## Brief
Return the lines of the data below starting at the one holding "Redaktion (176, 2344)" and ending at the one holding "Help (44, 2556)", word for word, leaving every picture out.
((
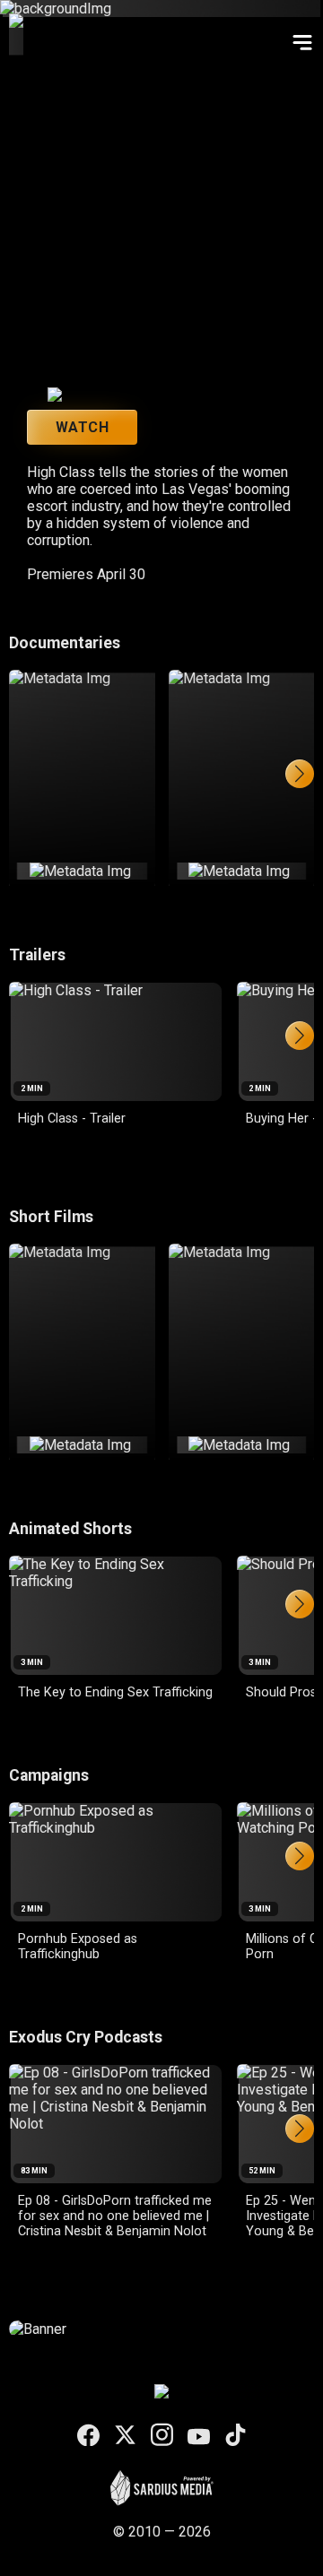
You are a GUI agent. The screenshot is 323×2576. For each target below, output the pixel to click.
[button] (299, 773)
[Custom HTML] (161, 2328)
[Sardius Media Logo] (162, 2501)
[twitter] (125, 2437)
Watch (82, 427)
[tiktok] (235, 2437)
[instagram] (162, 2436)
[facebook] (88, 2437)
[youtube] (198, 2436)
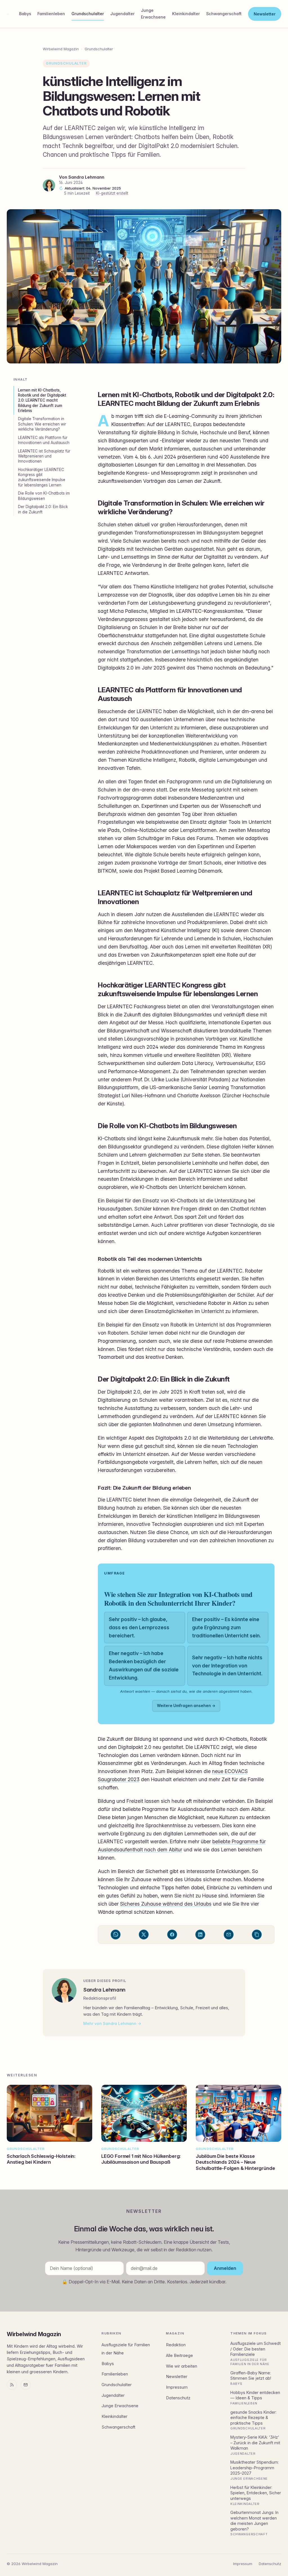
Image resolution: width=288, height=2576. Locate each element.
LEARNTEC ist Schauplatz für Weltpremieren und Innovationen (44, 456)
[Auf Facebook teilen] (172, 1934)
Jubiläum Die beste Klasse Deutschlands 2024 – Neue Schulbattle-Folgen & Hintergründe (235, 2162)
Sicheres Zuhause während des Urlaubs (166, 1904)
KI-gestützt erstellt (112, 193)
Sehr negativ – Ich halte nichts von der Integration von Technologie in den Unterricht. (227, 1666)
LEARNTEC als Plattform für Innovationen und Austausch (43, 440)
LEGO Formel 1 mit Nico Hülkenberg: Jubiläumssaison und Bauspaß (141, 2159)
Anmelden (225, 2268)
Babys (25, 13)
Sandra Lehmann (86, 177)
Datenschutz (178, 2397)
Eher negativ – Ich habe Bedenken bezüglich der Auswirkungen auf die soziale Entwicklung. (144, 1665)
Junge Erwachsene (153, 13)
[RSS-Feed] (12, 2385)
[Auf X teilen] (144, 1934)
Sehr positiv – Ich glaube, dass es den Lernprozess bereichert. (139, 1627)
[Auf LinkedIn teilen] (200, 1934)
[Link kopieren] (257, 1934)
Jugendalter (122, 13)
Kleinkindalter (186, 13)
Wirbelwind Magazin (61, 49)
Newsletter (265, 14)
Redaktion (176, 2344)
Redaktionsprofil (99, 1998)
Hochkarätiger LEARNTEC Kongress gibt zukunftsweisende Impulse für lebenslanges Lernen (41, 477)
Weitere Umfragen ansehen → (186, 1705)
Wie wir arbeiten (181, 2366)
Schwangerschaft (224, 13)
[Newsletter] (26, 2385)
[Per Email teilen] (229, 1934)
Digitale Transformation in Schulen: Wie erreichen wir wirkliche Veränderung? (42, 424)
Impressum (177, 2387)
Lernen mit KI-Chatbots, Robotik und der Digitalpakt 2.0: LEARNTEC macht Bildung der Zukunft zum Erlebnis (42, 400)
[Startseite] (8, 14)
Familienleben (51, 13)
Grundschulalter (87, 13)
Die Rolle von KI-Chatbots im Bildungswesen (44, 495)
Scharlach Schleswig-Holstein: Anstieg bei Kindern (41, 2159)
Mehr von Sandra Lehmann (109, 2023)
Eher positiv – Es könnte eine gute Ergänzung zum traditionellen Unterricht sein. (226, 1627)
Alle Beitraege (179, 2355)
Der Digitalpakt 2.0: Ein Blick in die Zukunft (43, 509)
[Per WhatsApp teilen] (116, 1934)
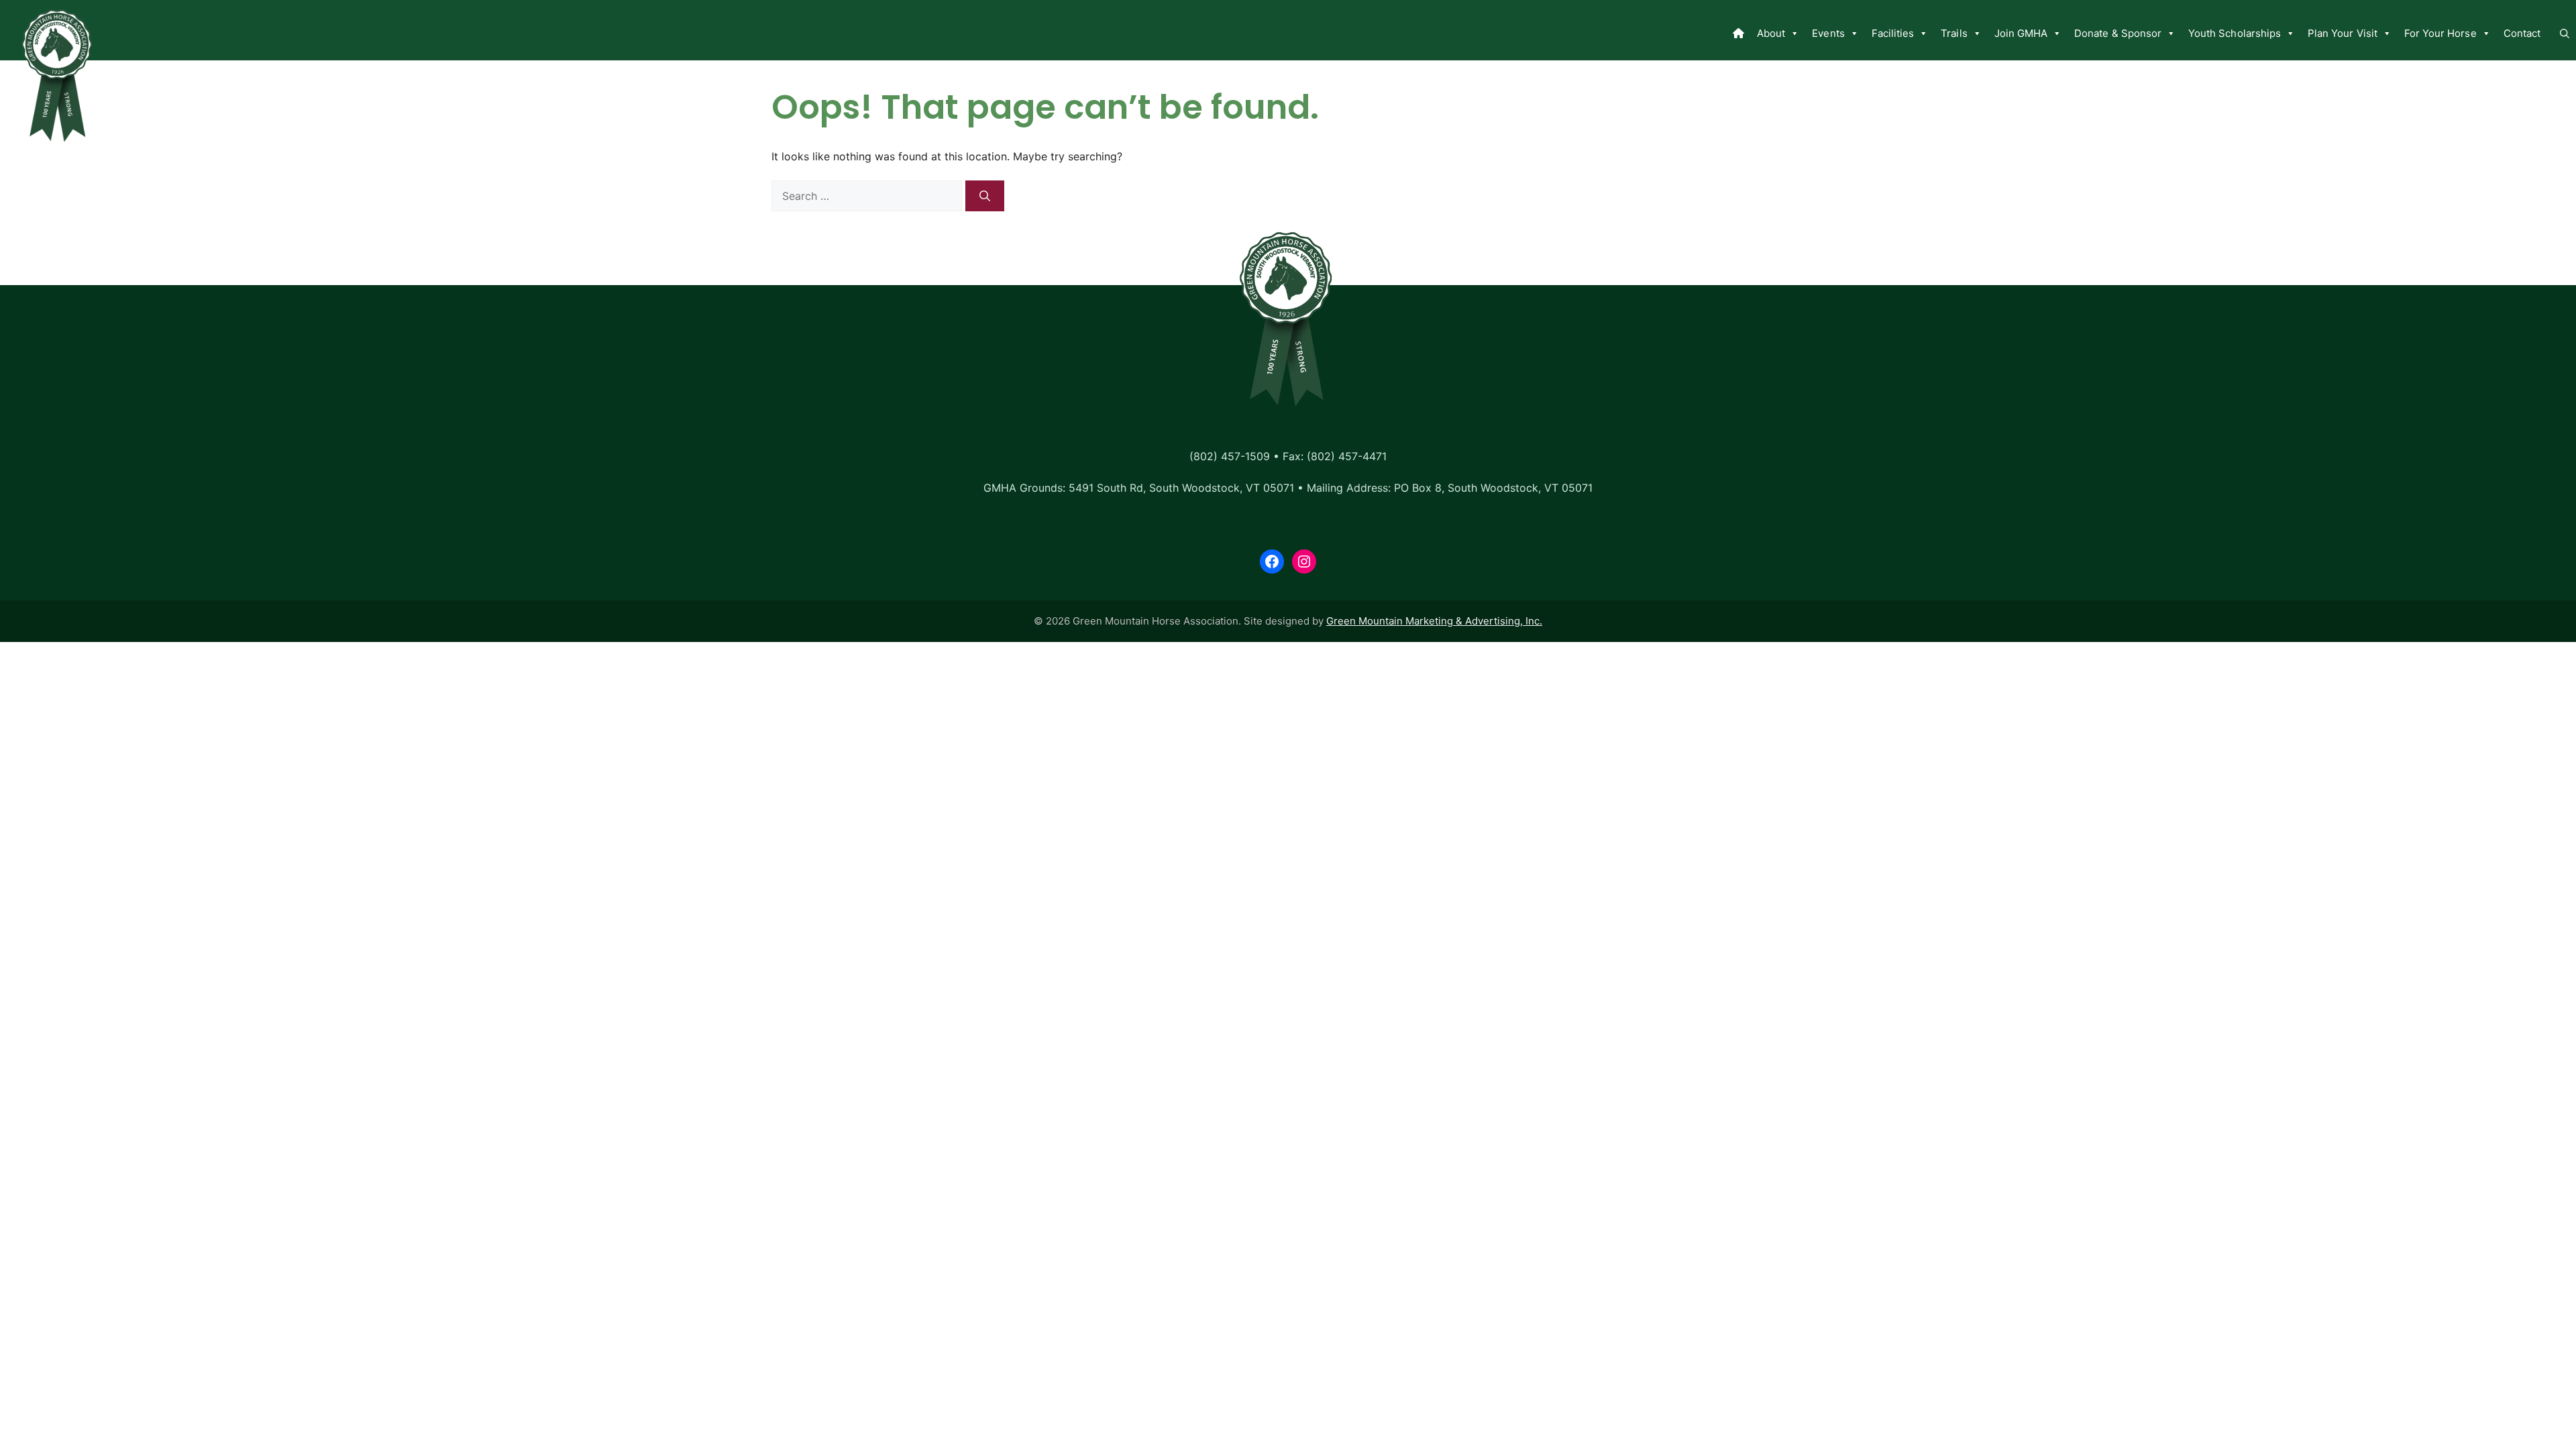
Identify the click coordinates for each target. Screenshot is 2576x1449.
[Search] (984, 195)
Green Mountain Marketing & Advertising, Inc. (1434, 620)
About (1771, 33)
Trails (1954, 33)
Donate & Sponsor (2117, 33)
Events (1828, 33)
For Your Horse (2440, 33)
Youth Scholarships (2234, 33)
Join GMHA (2020, 33)
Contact (2522, 33)
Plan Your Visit (2342, 33)
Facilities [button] (1893, 33)
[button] (2564, 33)
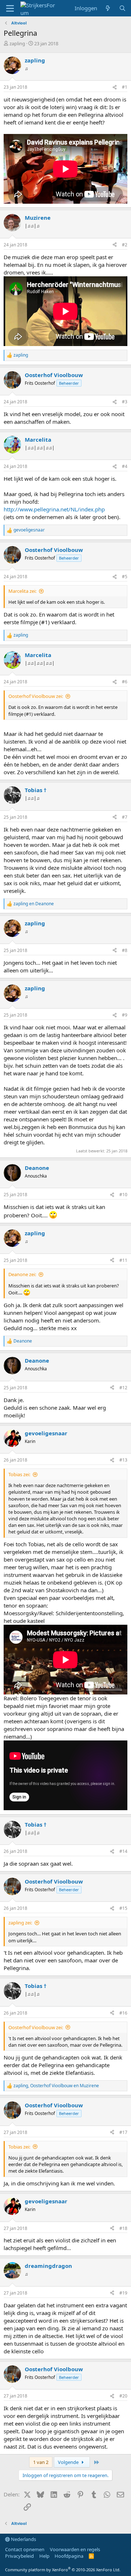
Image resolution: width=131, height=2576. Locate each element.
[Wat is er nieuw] (108, 8)
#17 (123, 2132)
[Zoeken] (122, 8)
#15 (123, 1908)
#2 (124, 245)
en (33, 904)
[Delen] (114, 87)
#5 (124, 576)
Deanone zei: (22, 1274)
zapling (17, 43)
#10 (123, 1194)
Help (44, 2556)
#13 (123, 1460)
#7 (124, 817)
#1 (124, 87)
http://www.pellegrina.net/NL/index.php (54, 509)
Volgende (69, 2462)
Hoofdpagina (69, 2556)
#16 (123, 2013)
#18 (123, 2228)
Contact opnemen (24, 2549)
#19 (123, 2293)
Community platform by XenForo (62, 2569)
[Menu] (10, 8)
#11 (123, 1260)
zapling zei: (20, 1922)
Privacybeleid (19, 2556)
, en (56, 2086)
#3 (124, 402)
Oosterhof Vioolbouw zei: (35, 696)
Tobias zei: (19, 1474)
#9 (124, 1015)
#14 (123, 1851)
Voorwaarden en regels (75, 2549)
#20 (123, 2396)
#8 (124, 950)
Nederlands (23, 2539)
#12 (123, 1388)
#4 (124, 466)
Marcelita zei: (22, 591)
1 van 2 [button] (40, 2462)
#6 (124, 682)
))
## Reply to the exercise
Redaktion (176, 2344)
Redaktionsprofil (99, 1998)
Hochkarätiger LEARNTEC Kongress gibt zukunftsweisende Impulse für lebenslanges Lernen (41, 477)
Weitere Umfragen ansehen → (186, 1705)
Wie wir arbeiten (181, 2366)
Schwangerschaft (224, 13)
[Newsletter] (26, 2385)
[Per Email teilen] (229, 1934)
Digitale Transformation in Schulen: Wie erreichen wir wirkliche Veränderung? (42, 424)
Impressum (177, 2387)
Lernen mit KI-Chatbots, Robotik und der Digitalpakt 2.0: LEARNTEC macht Bildung der Zukunft zum Erlebnis (42, 400)
[Startseite] (8, 14)
Familienleben (51, 13)
Grundschulalter (87, 13)
Die Rolle von KI-Chatbots im Bildungswesen (44, 495)
Scharlach Schleswig-Holstein: Anstieg bei Kindern (41, 2159)
Mehr von Sandra Lehmann (109, 2023)
Eher positiv – Es könnte eine gute Ergänzung zum traditionellen Unterricht sein. (226, 1627)
Alle Beitraege (179, 2355)
Der Digitalpakt 2.0: Ein Blick in die Zukunft (43, 509)
[Per WhatsApp teilen] (116, 1934)
Identify the click coordinates for each target. Screenshot is 2576x1449.
[Search] (984, 195)
Green Mountain Marketing & Advertising, Inc. (1434, 620)
About (1771, 33)
Trails (1954, 33)
Donate & Sponsor (2117, 33)
Events (1828, 33)
For Your Horse (2440, 33)
Youth Scholarships (2234, 33)
Join GMHA (2020, 33)
Contact (2522, 33)
Plan Your Visit (2342, 33)
Facilities [button] (1893, 33)
[button] (2564, 33)
Image resolution: width=131, height=2576. Locate each element.
[Wat is er nieuw] (108, 8)
#17 (123, 2132)
[Zoeken] (122, 8)
#15 (123, 1908)
#2 (124, 245)
en (33, 904)
[Delen] (114, 87)
#5 (124, 576)
Deanone zei: (22, 1274)
zapling (17, 43)
#10 (123, 1194)
Help (44, 2556)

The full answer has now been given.